- DIRECTIVE 1 -
According to the baking post, which book are the recipes from?
- DIRECTIVE 2 -
Print the baking post word for word from "Joy of joys!" to "melted butter, sugar.".

- SELECTED PASSAGE -
----

Cupcakes and Muffins!

OK, so a first for me. I’m writing a review of the production of the various sweetmeats that I am cooking today – as I cook them! Aye caramba! I hear you all cry. Yes, it really is that exciting!
Now, onto the cooking. As you will remember from the last posting, I am baking Baklava Muffins, Carrot Cupcakes and Pistachio Macaroons. And in that order too. Easiest first. Now I have to find the walnuts for Baklava mix. Easier said than done.
Joy of joys! They are in the fourth place I look! This must be a record!! Now to chop them finely.
OK, add some melted butter, cinnamon, Demarara (the most outgoing sounding of all the sugars) Sugar, stir and stand to one side. The bowl that is, not you. This is to be our Baklava filling and topping.
Then mix up the muffin mix, which is fairly plain, buttermilk, flour, baking powder, bicarb of soda, egg, melted butter, sugar.

Suffice to say, the limitations of typing a review of a recipe whilst simultaneously cooking said recipe are great. Therefore, some four days later, I am now writing about it. Incidentally, these recipes are from Nigella Lawson's How to be a Domestic Goddess.

----

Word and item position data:
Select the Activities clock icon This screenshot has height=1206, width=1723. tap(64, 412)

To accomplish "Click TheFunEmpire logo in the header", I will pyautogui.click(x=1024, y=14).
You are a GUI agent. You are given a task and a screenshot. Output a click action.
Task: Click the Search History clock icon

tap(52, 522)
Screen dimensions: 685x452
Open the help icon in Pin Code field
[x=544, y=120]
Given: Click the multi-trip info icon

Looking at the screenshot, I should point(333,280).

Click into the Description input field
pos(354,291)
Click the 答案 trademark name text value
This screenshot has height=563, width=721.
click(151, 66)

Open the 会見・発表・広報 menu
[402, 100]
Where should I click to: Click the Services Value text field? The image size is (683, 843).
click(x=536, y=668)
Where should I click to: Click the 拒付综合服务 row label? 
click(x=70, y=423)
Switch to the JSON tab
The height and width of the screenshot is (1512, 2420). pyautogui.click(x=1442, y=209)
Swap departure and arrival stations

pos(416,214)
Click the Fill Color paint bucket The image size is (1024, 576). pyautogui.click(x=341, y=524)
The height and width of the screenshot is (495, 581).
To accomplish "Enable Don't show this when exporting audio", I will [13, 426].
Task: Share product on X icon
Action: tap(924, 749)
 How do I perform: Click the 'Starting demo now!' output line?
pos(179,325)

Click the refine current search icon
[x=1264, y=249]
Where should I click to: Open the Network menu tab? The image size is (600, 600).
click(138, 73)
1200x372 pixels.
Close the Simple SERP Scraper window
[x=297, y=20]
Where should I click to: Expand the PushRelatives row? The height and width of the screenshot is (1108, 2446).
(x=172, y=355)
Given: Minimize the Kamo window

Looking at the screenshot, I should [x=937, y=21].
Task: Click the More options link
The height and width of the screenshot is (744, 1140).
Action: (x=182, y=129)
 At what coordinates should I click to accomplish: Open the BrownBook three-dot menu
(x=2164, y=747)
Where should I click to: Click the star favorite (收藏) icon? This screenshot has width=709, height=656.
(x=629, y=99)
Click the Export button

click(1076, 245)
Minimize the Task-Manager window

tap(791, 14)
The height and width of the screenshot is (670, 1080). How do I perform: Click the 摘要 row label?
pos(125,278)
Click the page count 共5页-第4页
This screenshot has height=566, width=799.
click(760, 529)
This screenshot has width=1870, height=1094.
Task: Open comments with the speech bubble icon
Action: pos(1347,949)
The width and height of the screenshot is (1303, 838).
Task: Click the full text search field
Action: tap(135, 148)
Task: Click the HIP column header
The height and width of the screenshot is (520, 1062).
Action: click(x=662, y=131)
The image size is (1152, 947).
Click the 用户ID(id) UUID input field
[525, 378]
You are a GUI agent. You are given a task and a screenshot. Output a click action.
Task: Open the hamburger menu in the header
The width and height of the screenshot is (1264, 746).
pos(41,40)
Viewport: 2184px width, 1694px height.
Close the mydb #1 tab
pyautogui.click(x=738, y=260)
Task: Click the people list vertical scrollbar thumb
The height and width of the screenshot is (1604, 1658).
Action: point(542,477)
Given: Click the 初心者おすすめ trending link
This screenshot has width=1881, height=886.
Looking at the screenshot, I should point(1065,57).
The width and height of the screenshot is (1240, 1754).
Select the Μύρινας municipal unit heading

----

- COMPLETE OUTPUT 1 -
They come from Nigella Lawson's How to be a Domestic Goddess.

- COMPLETE OUTPUT 2 -
Joy of joys! They are in the fourth place I look! This must be a record!! Now to chop them finely.
OK, add some melted butter, cinnamon, Demarara (the most outgoing sounding of all the sugars) Sugar, stir and stand to one side. The bowl that is, not you. This is to be our Baklava filling and topping.
Then mix up the muffin mix, which is fairly plain, buttermilk, flour, baking powder, bicarb of soda, egg, melted butter, sugar.